My Summer at Mozilla - ryanseys
https://ryanseys.com/blog/summer-at-mozilla/
======
abhinavsharma
As a former Mozilla intern, I can confirm that the company has an unusually
great intern program!

Sure, there's some perks like free food, laundry, free yoga and other things
that are taken for granted at startups missing but some of my favorite things
about it were:

1\. Mozilla has the most geographically diverse set of interns of any Silicon
Valley company I know. In addition to regular recruiting at North American
Universities, Mozilla also recruits from the open source Mozilla community,
and that means people come from everywhere.
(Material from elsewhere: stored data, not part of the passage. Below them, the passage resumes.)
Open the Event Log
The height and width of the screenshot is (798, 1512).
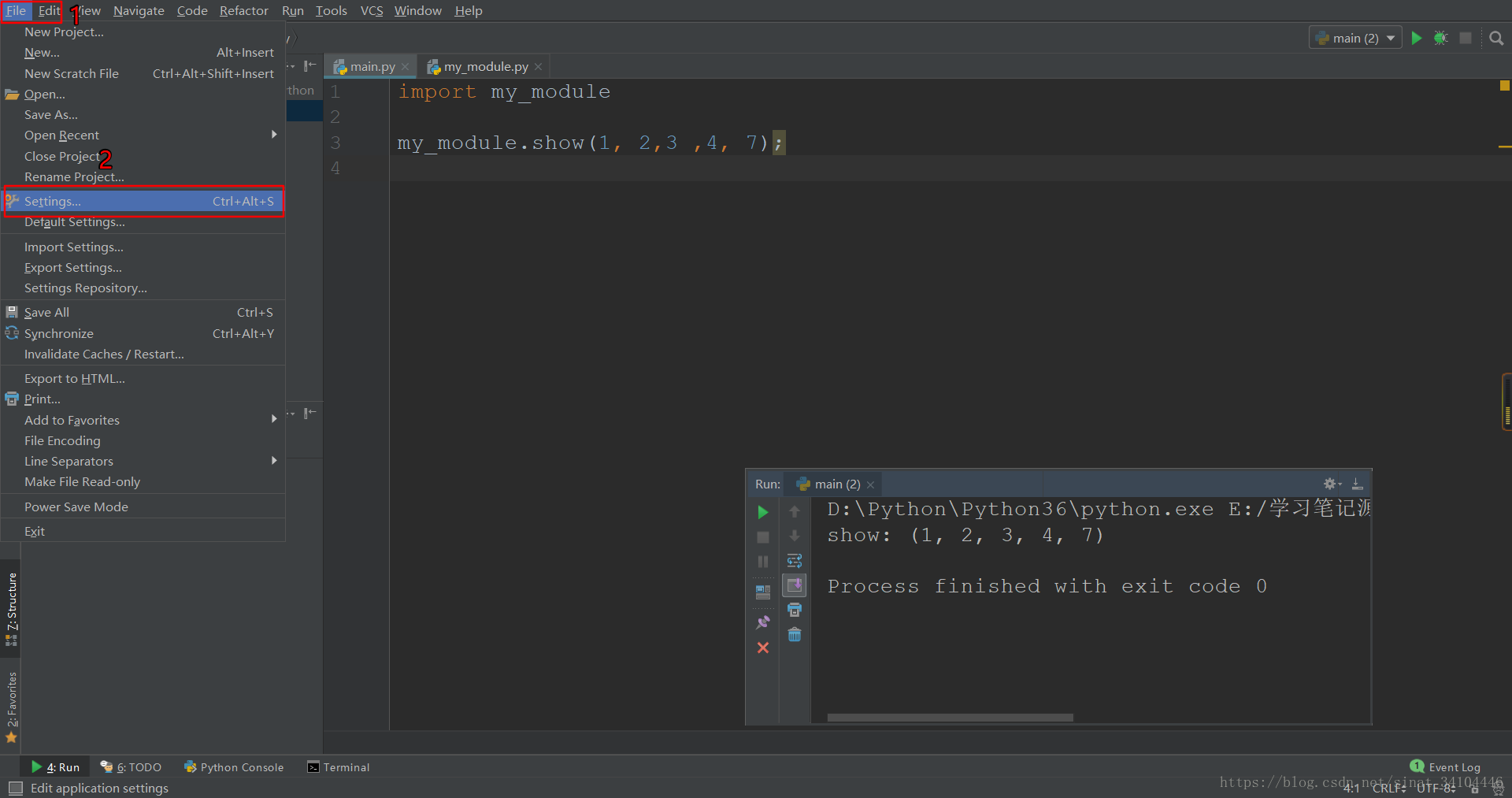[x=1446, y=766]
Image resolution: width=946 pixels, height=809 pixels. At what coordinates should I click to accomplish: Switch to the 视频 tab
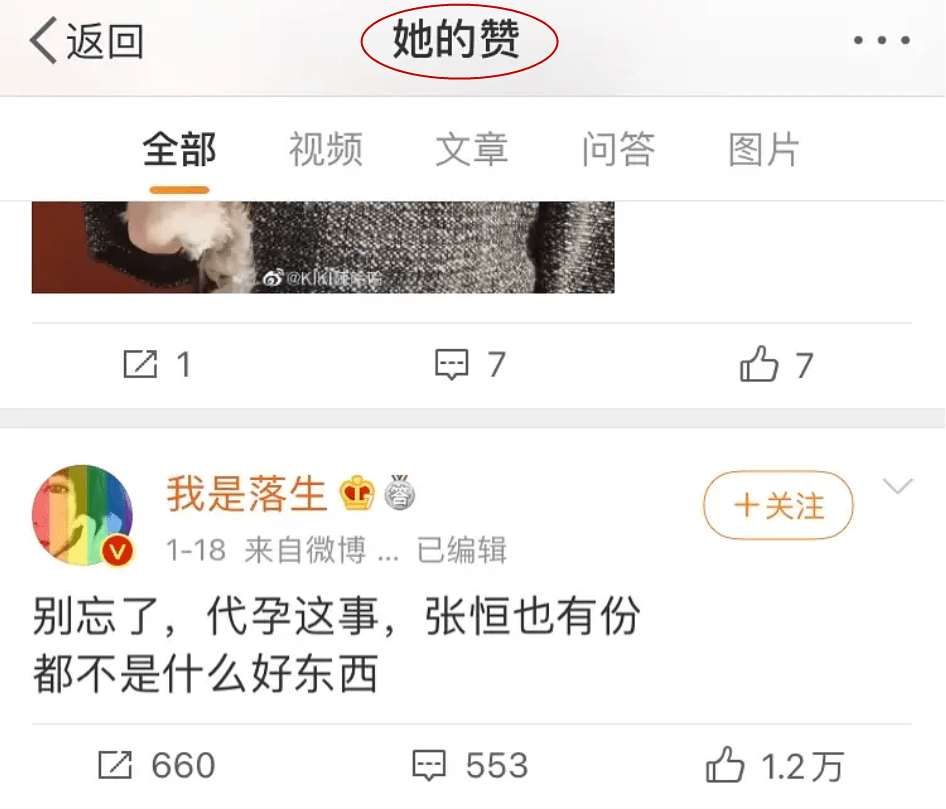pyautogui.click(x=326, y=150)
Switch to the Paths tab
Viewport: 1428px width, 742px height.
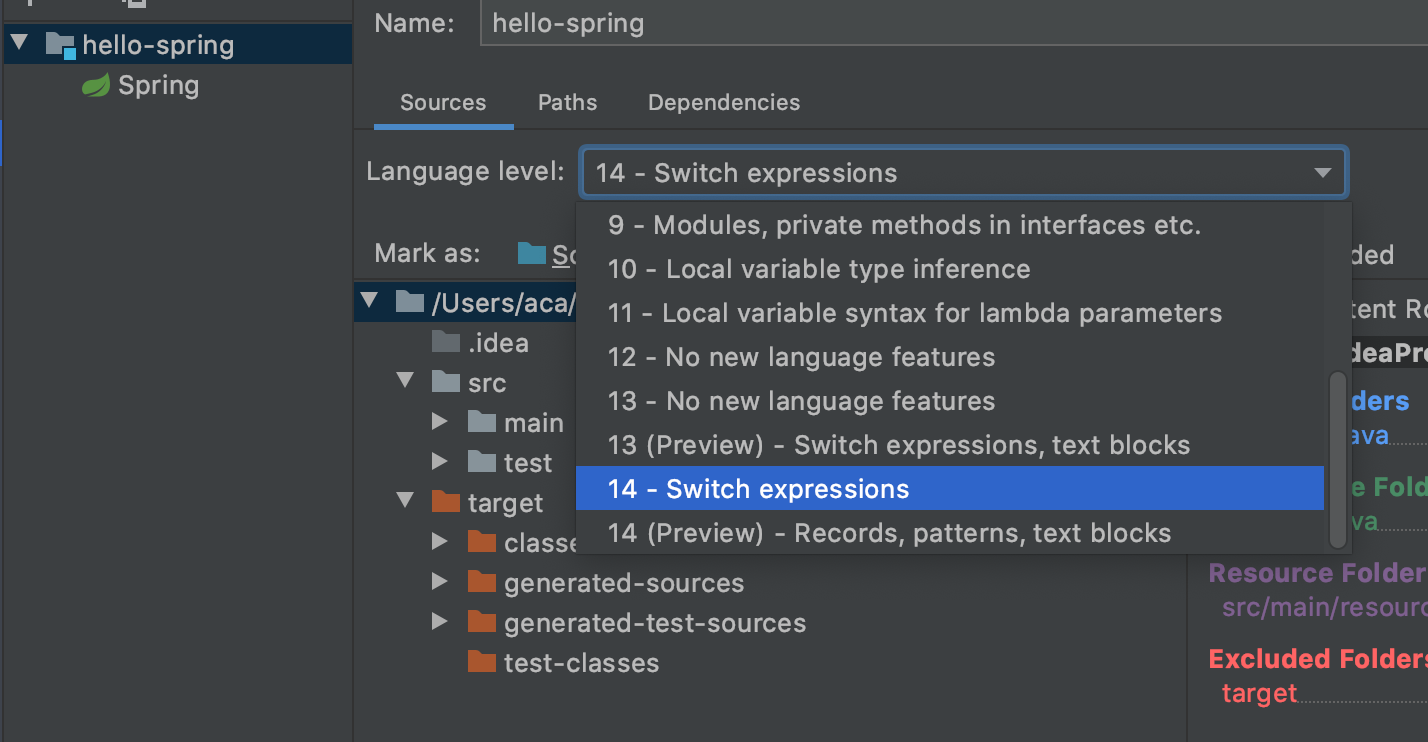[x=567, y=103]
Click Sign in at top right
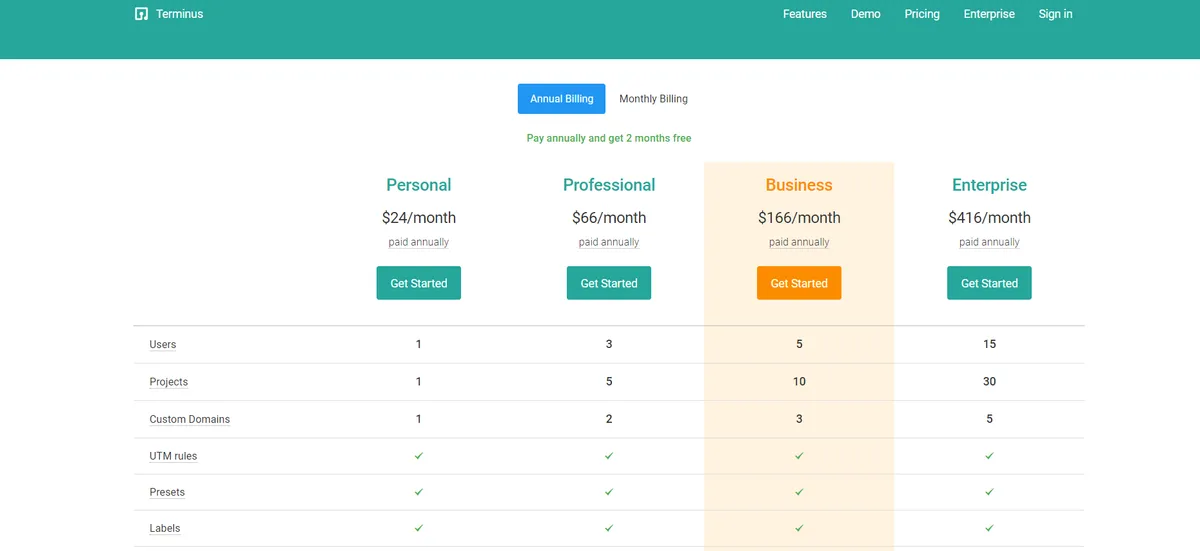The height and width of the screenshot is (551, 1200). pyautogui.click(x=1055, y=14)
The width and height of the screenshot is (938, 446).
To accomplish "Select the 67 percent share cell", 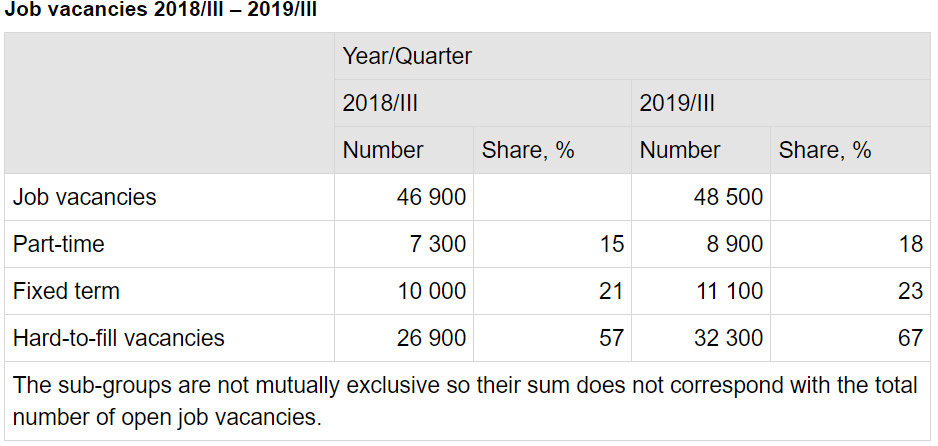I will [910, 338].
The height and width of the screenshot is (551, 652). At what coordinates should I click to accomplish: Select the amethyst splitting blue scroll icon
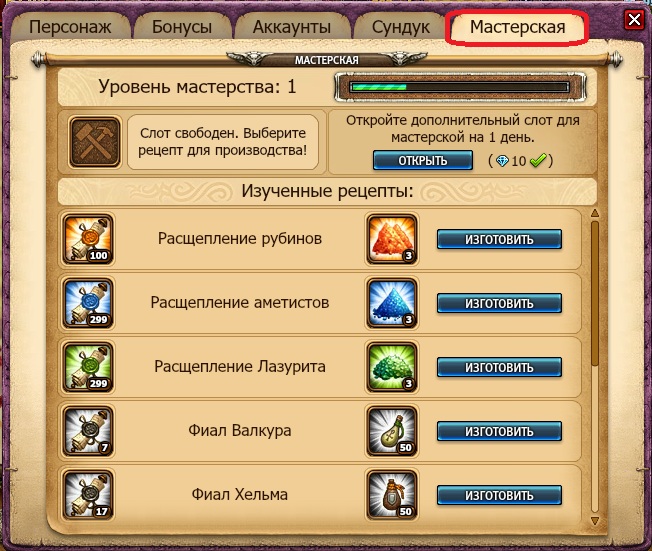pos(88,303)
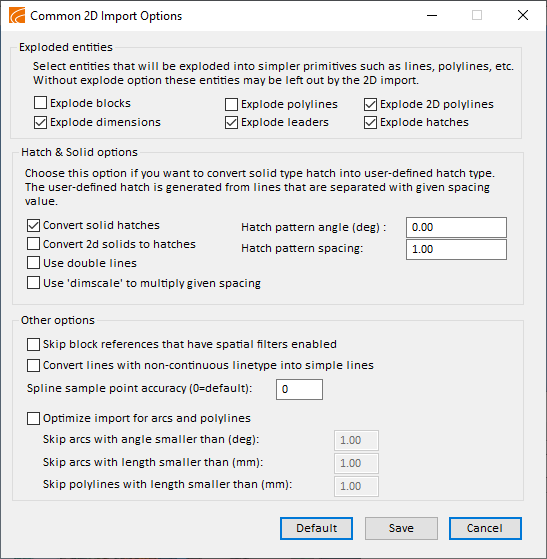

I was recruited on-campus but two
of my roommates whom I lived with were recruited directly from the community
and were from Argentina and India.

2\. At least on my project (I worked in the Labs group), I got total freedom
to scope out a project I wanted to work on, convince my managers about why it
could be great, then go ahead and build it. This is a remarkable amount of
flexibility for an internship.

3\. You got to keep the laptop. Because Mozilla's open source, we just used
the default OS X with no custom stuff. Since the value would go down after the
summer, they let us keep it as a perk!

4\. Once every two years, they fly out everyone in the company and a lot of
people in the community to a single place to meet up (Summit). This might
sound crazy in theory, but face time is invaluable in growing teams that are
spread across the planet.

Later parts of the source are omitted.